» Job:
Put the stretch of the listing from the line containing "Task: Click the Recovery" through its end into a Markdown table with the columns "Row" and "Text". Number the rows and leave out blank lines.

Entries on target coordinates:

______________________________

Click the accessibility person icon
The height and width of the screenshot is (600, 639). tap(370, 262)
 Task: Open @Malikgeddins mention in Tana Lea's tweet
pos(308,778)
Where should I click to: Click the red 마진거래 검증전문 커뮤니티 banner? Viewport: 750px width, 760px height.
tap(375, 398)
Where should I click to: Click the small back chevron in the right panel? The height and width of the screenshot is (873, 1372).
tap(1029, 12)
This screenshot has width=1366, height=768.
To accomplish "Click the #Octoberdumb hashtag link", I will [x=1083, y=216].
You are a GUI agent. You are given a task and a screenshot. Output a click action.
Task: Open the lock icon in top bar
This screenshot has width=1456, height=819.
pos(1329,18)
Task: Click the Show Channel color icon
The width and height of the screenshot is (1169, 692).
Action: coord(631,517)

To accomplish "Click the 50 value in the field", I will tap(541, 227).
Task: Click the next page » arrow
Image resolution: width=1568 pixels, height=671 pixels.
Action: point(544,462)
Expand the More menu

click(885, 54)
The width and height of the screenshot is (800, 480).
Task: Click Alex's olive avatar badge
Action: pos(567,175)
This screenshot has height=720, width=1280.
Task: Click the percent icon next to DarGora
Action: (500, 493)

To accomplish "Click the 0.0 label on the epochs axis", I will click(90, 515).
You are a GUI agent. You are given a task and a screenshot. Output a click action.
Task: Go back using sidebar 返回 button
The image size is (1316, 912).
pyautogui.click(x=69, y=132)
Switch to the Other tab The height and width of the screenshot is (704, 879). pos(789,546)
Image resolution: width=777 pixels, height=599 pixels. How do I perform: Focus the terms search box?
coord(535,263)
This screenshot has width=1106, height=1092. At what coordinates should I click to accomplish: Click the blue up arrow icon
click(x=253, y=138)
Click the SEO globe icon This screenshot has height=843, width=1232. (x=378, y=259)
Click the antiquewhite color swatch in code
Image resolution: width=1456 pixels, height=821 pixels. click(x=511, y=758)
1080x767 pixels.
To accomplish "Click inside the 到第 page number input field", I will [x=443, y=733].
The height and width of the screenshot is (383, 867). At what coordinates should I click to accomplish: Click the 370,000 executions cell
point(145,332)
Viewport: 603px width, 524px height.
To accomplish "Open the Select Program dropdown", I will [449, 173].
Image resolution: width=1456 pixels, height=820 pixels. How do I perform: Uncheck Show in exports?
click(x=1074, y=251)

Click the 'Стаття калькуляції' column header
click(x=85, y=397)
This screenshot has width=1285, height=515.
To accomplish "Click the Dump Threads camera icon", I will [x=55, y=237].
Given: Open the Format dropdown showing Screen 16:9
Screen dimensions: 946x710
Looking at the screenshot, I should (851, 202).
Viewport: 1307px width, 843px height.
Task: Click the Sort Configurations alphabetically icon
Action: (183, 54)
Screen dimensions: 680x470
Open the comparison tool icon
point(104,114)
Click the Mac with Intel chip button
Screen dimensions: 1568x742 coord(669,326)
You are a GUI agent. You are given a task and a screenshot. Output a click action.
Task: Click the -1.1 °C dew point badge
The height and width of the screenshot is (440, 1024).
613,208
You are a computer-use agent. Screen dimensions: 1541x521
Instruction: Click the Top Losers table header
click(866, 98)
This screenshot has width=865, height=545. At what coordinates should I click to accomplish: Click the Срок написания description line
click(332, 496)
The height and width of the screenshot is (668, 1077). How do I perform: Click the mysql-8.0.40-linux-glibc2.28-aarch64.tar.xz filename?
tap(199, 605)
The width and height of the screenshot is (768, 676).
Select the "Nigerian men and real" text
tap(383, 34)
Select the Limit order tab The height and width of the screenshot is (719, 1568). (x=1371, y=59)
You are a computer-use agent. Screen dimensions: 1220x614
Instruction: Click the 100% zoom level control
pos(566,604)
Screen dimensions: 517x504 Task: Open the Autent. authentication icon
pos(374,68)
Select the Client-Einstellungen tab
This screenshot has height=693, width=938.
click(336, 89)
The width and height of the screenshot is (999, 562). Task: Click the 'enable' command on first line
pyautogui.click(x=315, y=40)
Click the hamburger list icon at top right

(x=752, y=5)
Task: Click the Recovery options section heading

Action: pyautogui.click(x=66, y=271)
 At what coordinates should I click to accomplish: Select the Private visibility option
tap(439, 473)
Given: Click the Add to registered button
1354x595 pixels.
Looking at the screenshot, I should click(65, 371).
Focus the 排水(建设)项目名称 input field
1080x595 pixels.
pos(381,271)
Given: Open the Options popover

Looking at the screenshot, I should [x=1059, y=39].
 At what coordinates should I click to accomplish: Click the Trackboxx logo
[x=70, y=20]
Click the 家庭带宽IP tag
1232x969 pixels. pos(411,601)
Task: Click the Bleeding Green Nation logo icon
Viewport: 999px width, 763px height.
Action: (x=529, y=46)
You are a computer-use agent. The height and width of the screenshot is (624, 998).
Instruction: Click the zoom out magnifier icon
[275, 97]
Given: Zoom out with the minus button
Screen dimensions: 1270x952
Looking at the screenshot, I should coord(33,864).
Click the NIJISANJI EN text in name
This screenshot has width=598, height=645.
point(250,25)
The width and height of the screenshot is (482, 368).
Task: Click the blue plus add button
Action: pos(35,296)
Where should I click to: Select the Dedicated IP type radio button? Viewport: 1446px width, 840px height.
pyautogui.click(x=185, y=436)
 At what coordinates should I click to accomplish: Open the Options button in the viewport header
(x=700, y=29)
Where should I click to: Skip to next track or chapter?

______________________________

» Expected answer:
| Row | Text |
|---|---|
| 1 | Task: Click the Recovery options section heading |
| 2 | Action: pyautogui.click(x=66, y=271) |
| 3 |  At what coordinates should I click to accomplish: Select the Private visibility option |
| 4 | tap(439, 473) |
| 5 | Given: Click the Add to registered button |
| 6 | 1354x595 pixels. |
| 7 | Looking at the screenshot, I should click(65, 371). |
| 8 | Focus the 排水(建设)项目名称 input field |
| 9 | 1080x595 pixels. |
| 10 | pos(381,271) |
| 11 | Given: Open the Options popover |
| 12 | Looking at the screenshot, I should [x=1059, y=39]. |
| 13 |  At what coordinates should I click to accomplish: Click the Trackboxx logo |
| 14 | [x=70, y=20] |
| 15 | Click the 家庭带宽IP tag |
| 16 | 1232x969 pixels. pos(411,601) |
| 17 | Task: Click the Bleeding Green Nation logo icon |
| 18 | Viewport: 999px width, 763px height. |
| 19 | Action: (x=529, y=46) |
| 20 | You are a computer-use agent. The height and width of the screenshot is (624, 998). |
| 21 | Instruction: Click the zoom out magnifier icon |
| 22 | [275, 97] |
| 23 | Given: Zoom out with the minus button |
| 24 | Screen dimensions: 1270x952 |
| 25 | Looking at the screenshot, I should coord(33,864). |
| 26 | Click the NIJISANJI EN text in name |
| 27 | This screenshot has width=598, height=645. |
| 28 | point(250,25) |
| 29 | The width and height of the screenshot is (482, 368). |
| 30 | Task: Click the blue plus add button |
| 31 | Action: pos(35,296) |
| 32 | Where should I click to: Select the Dedicated IP type radio button? Viewport: 1446px width, 840px height. |
| 33 | pyautogui.click(x=185, y=436) |
| 34 |  At what coordinates should I click to accomplish: Open the Options button in the viewport header |
| 35 | (x=700, y=29) |
| 36 | Where should I click to: Skip to next track or chapter? |